La proposta originaria della Commissione, peraltro non esente da critiche in dottrina, sosteneva la prima alternativa (id est, art. 325 TFUE), la quale avrebbe impedito l’opt-out di alcuni Stati membri, nonché precluso alcune procedure di salvaguardia come il cd. “freno di emergenza” previsto dall’art. 83 TFUE. La stessa Corte di Giustizia, nell’ormai celebre sentenza Taricco, si era schierata per questa soluzione, potendo così motivare in ordine alla doverosità della disapplicazione di una disciplina nazionale in materia di prescrizione dei reati, ove in contrasto con la protezione degli interessi finanziari dell’Unione.
D’altronde, medesima posizione ha assunto l’Avvocato generale Bot con riguardo al rinvio pregiudiziale effettuato della Corte costituzionale italiana, in ragione delle difficoltà di applicazione della sentenza in commento incontrate sia dalla Corte di Cassazione sia dalla Corte d’appello di Milano.
In realtà, detto rinvio pregiudiziale non riguardava il profilo della base giuridica di una competenza penale dell’UE in tema di protezione dei suoi interessi finanziari.
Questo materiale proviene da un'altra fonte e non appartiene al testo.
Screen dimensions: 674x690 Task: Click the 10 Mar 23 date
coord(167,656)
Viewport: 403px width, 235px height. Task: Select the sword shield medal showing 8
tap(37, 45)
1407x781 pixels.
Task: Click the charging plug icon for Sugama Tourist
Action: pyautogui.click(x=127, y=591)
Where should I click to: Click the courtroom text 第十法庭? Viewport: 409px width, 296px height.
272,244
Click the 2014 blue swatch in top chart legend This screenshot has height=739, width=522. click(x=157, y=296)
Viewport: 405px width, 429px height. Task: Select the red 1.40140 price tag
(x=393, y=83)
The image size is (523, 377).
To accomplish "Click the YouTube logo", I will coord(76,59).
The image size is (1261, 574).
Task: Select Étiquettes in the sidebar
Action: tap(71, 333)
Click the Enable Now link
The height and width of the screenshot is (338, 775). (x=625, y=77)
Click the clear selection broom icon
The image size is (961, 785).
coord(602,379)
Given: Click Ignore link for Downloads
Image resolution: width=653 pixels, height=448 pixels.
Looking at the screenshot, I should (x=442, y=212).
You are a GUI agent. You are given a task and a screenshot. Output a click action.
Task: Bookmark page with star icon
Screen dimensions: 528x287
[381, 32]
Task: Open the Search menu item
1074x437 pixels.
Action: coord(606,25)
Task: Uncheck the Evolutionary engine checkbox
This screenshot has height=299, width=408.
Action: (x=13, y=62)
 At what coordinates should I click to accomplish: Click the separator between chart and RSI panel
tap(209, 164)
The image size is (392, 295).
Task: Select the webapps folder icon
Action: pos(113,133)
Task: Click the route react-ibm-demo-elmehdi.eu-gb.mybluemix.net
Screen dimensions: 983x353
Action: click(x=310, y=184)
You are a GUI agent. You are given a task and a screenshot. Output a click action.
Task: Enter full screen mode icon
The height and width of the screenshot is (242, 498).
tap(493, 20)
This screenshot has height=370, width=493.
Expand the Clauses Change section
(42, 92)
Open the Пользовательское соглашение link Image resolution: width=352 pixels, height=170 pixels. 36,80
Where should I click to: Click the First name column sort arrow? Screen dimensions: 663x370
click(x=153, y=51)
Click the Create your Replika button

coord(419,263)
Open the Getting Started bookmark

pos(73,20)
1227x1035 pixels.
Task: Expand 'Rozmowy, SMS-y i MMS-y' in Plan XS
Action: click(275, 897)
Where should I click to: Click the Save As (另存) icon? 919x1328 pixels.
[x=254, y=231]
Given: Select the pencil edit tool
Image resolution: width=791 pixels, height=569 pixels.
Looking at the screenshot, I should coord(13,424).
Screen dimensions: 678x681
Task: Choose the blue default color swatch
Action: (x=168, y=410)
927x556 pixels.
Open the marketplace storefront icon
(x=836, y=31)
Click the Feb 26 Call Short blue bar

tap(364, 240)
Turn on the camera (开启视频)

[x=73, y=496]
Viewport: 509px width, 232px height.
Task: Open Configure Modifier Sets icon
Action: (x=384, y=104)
Piuttosto, esso concerneva: il paventato contrasto tra i principi statuiti nella sentenza Taricco e il principio di legalità dei reati e delle pene nell’interpretazione accolta dall’ordinamento italiano; la discrezionalità di uno Stato membro in ordine alla possibilità di far rispettare, ex art. 53 Carta di Nizza, il proprio livello di tutela dei diritti fondamentali, ove superiore rispetto a quello garantito a livello sovranazionale; la portata dell’art. 4.2 TUE, posto a salvaguardia dell’identità costituzionale di ciascuno Stato membro.
Comunque sia di ciò, resta il fatto che le conclusioni dell’Avvocato generale non revocano mai in dubbio l’individuazione dell’art. 325 TFUE quale fondamento giuridico della tutela penale in esame. Secondo autorevole dottrina, le motivazioni di un simile atteggiamento andrebbero ricercate nella volontà <<di non prendere posizione contro la giurisprudenza Taricco, lasciando mani libere alla Corte nel caso in cui venisse proposto […] un ricorso di legittimità a fini di far valere la pretesa errata base giuridica della direttiva PIF>>.
Tuttavia, le buone (ad avviso di chi scrive) intenzioni della Commissione hanno ceduto il passo alla realtà dei negoziati, caratterizzati dall’emergere di istanze più di impronta “intergovernativa” che “comunitaria”; è stato cioè preferito l’art. 83.2 TFUE, il quale conferisce al Parlamento europeo e al Consiglio la competenza ad adottare <<norme minime relative alla definizione dei reati e delle sanzioni […] tramite direttive>> laddove <<il ravvicinamento delle disposizioni legislative e regolamentari degli Stati membri in materia penale si rivela indispensabile per garantire l’attuazione efficace di una politica dell’Unione in un settore che è stato oggetto di misure di armonizzazione>>.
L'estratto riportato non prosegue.